Elevation dependent precipitation and temperature changes over Indian Himalayan region
Various studies reported an elevation dependent precipitation and temperature changes in mountainous regions of the world including the Himalayas. Various mechanisms are proposed to link the possible dependence of the precipitation and temperature on elevation with other variables, including, long- and short-wave radiation, albedo, clouds, humidity, etc. In the present study changes and trends of precipitation and temperature at different elevation ranges in the Indian Himalayan region (IHR) is assessed. Observations and modelling fields during the period 1970–2099 are used. Modelling simulations from the Coordinated Regional Climate Downscaling Experiment-South Asia experiments (CORDEX-SA) suites are considered. In addition, four seasons—winter (Dec, Jan, Feb: DJF), pre-monsoon (Mar, Apr, May: MAM), monsoon (Jun, Jul, Aug, Sep: JJAS) and post-monsoon (Oct, Nov: ON)—are considered to detect the possible seasonal response of elevation dependency. Firstly, precipitation and temperature fields, separately, as well as the diurnal temperature range (DTR) are assessed. Following, their long-term trends are investigated, if varying, at different elevational ranges in the IHR. To explain plausible physical mechanisms due to elevation dependency, trend of other variables viz., surface downward longwave radiation (DLR), total cloud faction, soil moisture, near surface specific humidity, surface snow melt and surface albedo, etc. are investigated.
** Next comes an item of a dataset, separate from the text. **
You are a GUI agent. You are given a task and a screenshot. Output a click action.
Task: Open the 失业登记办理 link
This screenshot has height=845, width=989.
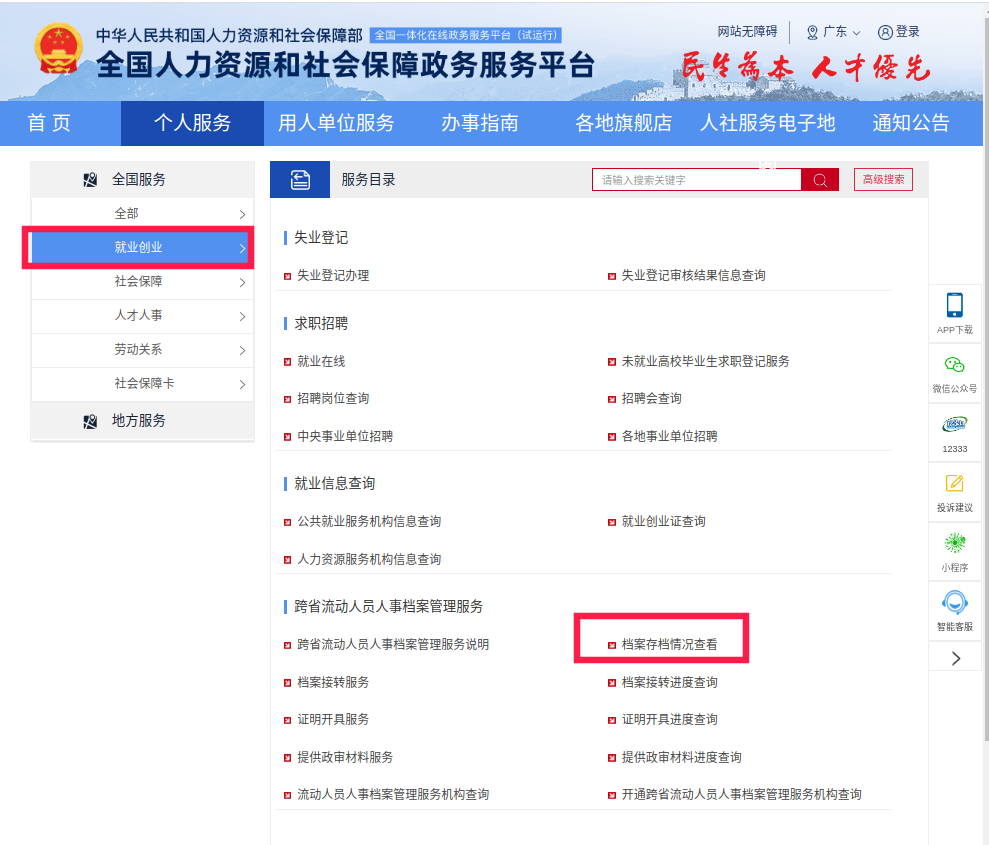tap(333, 275)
Results point towards an decreased (increased) precipitation in higher (lower) elevation. And amplified warming signals at higher elevations (above 3000 m), both in daytime and nighttime temperatures, during all seasons except the monsoon, are noticed. Increased DLR trends at higher elevation are also simulated well by the model and are likely the main elevation dependent driver in the IHR.